Votre consigne — Reprenez le texte sur Ursula von der Leyen à la suite de sa dernière phrase.

Texte fourni —
Ursula von der Leyen connaît bien la politique allemande, puisqu'elle a été membre chevronnée du gouvernement de la chancelière Angela Merkel ces 14 dernières années. Malgré son père, Ernst Albrech, haut fonctionnaire européen et ancien gouverneur de Basse-Saxe, la carrière politique d'Ursula von der Leyen, aujourd'hui âgée de 60 ans, a débuté assez tard.
Née en 1958 à Bruxelles, en Belgique, alors que son père travaillait pour la délégation européenne, Von der Leyen a étudié l'économie à l'université de Göttingen et à l'université de Münster de 1977 à 1980. Mais elle s'est ensuite tournée vers des études de médecine à la faculté de médecine de Hanovre, dont elle a obtenu son diplôme en 1987. Elle a travaillé comme assistante médicale dans un cabinet privé, puis comme chargée de cours au département d'épidémiologie de la faculté de médecine de Hanovre, et comme mère au foyer, avant de se lancer en politique en se présentant au parlement du Land de Basse-Saxe en 2003.
Deux ans plus tard, elle devient ministre de la Famille dans le gouvernement de la chancelière Angela Merkel, puis ministre du Travail à partir de 2009 avant de devenir la première femme ministre de la Défense en Allemagne en 2013.
Forte d'un bon parcours universitaire, d'une maîtrise de l'anglais et du français, et d'une tradition familiale en politique, la carrière d'Ursula von der Leyen est considérée comme prometteuse. Depuis 2010, elle est également vice-présidente de l'Union chrétienne-démocrate et bras droit de la chancelière Angela Merkel.
Pendant longtemps, elle a même été considérée comme une candidate potentielle pour remplacer Angela Merkel à l'avenir, même si elle-même l'a toujours humblement évité, en déclarant : « Dans chaque génération, il n'y aura qu'une seule chancelière, et dans ma génération, c'est Angela Merkel. »

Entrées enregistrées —
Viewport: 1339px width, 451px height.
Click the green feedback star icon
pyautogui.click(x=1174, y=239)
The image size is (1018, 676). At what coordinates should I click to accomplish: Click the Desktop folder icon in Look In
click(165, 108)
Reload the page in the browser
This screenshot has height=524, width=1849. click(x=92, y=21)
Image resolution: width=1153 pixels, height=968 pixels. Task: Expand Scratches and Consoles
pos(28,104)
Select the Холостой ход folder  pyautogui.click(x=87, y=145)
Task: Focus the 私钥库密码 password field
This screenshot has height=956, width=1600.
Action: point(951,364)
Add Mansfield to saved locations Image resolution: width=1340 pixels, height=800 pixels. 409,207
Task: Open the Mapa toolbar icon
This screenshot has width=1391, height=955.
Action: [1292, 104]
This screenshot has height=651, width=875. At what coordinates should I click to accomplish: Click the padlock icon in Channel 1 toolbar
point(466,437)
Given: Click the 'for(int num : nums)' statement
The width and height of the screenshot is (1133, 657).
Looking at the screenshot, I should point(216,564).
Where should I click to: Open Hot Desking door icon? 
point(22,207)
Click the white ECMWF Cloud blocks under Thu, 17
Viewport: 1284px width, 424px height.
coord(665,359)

La réponse —
Cependant, le mandat de Von der Leyen comme ministre de la Défense fut entaché de nombreuses critiques, ce qui ternit considérablement sa réputation politique. Durant ses cent premiers jours à ce poste, elle dut faire face à une série de problèmes épineux considérés comme l'héritage de ses prédécesseurs, tels que le manque de personnel, les erreurs dans la planification de la défense, ainsi que la détérioration et la raréfaction des équipements militaires.
Une série de scandales liés à l'équipement a suivi, notamment des avions militaires en panne, des sous-marins inutilisables, et la semaine dernière, le ministère de la Défense a été largement critiqué lorsque deux avions de l'armée de l'air sont entrés en collision lors d'un exercice militaire dans le nord-est.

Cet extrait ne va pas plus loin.